What is expected
Copy each line below that has "search".
◆ ◆ ◆ ◆ ◆
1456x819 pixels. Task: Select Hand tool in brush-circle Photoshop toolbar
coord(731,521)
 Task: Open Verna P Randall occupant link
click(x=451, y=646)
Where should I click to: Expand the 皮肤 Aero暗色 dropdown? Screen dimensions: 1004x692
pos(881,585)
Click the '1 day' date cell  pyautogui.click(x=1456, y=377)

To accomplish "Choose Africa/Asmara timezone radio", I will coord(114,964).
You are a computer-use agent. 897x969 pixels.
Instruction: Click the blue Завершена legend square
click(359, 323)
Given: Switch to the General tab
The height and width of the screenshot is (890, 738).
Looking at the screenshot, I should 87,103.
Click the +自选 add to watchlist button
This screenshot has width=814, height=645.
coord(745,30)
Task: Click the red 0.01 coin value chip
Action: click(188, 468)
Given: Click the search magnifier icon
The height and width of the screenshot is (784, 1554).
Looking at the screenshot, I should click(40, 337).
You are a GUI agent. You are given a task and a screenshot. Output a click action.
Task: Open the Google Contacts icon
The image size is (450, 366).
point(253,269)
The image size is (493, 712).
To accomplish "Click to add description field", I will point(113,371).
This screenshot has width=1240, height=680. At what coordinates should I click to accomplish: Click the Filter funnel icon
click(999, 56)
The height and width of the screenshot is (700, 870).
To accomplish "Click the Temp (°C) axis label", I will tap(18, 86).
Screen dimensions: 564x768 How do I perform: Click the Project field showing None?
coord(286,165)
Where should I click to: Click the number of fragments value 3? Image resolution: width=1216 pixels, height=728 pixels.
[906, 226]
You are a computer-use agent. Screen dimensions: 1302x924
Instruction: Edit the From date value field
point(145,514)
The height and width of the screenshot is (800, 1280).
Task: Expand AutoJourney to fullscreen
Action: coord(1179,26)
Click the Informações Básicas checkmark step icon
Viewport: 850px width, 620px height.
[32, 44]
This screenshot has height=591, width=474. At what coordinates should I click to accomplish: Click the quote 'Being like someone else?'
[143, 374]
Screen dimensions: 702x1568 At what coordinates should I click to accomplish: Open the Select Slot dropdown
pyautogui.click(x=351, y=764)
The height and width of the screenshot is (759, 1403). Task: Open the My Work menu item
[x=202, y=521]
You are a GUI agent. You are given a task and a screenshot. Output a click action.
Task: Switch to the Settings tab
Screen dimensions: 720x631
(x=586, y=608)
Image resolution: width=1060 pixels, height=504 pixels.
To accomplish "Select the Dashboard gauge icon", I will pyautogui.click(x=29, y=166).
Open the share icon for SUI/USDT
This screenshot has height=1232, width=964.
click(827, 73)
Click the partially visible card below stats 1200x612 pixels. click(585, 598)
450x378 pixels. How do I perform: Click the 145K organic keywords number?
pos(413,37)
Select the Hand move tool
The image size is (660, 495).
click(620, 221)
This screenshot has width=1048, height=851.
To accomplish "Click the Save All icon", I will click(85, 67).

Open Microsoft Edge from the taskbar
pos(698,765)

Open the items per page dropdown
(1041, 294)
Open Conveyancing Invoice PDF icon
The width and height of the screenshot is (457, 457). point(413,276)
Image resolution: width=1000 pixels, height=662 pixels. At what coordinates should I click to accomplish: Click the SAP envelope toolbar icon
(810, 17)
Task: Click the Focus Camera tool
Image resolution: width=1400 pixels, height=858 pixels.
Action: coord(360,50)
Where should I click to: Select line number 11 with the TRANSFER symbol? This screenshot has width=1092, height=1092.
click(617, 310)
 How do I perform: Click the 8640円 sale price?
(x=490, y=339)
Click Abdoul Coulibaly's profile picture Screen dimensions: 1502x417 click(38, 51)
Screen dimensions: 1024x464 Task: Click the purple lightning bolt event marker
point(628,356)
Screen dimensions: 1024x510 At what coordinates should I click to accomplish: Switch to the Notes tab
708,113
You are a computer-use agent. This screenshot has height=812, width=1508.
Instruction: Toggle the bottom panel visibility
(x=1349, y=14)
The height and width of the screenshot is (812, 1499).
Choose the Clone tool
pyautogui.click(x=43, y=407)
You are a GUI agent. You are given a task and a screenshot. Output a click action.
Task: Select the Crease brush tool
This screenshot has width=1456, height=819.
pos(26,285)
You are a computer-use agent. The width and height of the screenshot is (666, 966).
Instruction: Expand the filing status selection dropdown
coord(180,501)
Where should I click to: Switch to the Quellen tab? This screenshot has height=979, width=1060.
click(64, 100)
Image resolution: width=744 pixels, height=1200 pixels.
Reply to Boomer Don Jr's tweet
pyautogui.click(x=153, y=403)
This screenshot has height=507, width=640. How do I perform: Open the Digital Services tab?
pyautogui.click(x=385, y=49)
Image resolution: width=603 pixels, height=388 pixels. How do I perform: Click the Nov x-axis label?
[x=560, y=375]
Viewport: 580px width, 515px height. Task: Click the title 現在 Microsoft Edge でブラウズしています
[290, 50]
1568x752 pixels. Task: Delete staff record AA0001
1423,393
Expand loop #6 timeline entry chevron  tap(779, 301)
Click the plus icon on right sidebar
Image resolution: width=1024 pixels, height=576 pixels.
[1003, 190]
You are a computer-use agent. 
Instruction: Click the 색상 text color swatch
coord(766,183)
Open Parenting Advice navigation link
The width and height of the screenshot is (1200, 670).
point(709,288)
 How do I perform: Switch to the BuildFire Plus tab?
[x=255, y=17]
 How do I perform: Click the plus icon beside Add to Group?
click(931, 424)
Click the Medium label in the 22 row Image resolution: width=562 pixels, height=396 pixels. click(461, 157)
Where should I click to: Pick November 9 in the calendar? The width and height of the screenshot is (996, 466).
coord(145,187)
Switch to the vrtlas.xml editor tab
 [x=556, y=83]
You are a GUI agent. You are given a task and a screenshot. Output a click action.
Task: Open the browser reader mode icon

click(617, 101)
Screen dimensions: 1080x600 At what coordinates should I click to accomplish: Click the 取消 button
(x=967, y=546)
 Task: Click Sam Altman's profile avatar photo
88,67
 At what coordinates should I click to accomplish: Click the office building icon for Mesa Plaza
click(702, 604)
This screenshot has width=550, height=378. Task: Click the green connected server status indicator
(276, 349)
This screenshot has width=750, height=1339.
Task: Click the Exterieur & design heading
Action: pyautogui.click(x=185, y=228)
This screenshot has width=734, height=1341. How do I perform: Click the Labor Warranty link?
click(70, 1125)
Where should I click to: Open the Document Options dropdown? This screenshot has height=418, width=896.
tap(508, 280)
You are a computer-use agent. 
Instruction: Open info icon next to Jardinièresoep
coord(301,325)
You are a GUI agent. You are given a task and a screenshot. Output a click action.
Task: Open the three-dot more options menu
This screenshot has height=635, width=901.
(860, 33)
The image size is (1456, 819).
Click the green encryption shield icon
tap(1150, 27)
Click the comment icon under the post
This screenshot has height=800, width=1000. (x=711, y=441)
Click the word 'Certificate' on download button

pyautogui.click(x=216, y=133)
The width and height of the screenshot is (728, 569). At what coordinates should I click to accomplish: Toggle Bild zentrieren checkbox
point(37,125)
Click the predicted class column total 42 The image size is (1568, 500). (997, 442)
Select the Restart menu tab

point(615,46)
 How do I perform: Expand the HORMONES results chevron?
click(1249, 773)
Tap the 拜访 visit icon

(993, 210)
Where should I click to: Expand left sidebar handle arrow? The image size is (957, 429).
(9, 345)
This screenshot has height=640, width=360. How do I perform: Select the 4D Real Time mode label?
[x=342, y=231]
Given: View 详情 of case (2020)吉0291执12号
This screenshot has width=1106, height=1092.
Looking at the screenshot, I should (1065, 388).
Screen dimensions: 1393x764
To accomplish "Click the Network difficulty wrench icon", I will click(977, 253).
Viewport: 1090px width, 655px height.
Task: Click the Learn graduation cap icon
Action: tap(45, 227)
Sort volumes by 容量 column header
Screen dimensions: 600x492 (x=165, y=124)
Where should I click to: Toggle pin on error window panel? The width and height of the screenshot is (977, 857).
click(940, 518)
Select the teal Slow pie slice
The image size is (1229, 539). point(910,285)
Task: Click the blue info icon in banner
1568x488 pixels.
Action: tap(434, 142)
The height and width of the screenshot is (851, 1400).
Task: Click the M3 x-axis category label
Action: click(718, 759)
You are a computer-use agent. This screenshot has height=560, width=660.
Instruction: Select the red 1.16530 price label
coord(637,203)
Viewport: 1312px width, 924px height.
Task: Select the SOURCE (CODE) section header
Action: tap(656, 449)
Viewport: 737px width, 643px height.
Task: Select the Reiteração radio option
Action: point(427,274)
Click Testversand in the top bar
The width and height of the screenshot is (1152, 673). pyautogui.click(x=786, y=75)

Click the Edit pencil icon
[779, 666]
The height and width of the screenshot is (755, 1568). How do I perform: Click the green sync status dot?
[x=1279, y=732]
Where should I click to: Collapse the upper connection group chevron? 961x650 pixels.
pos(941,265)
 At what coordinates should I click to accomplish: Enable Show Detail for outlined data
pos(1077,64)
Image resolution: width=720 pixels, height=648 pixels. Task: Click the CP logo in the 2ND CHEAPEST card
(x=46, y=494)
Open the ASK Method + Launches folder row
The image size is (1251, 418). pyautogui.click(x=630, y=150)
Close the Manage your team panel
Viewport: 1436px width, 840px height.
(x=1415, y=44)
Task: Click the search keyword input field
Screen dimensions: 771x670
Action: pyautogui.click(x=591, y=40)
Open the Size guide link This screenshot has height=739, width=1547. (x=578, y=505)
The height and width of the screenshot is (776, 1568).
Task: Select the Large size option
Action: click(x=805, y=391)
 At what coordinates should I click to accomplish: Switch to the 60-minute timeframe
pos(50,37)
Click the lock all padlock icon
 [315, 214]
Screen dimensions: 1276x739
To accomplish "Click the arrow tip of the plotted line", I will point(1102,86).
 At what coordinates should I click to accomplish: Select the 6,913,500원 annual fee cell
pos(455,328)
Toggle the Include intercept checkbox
◆ ◆ ◆ ◆ ◆
Answer area
Given: Click the search magnifier icon
Task: Click the search keyword input field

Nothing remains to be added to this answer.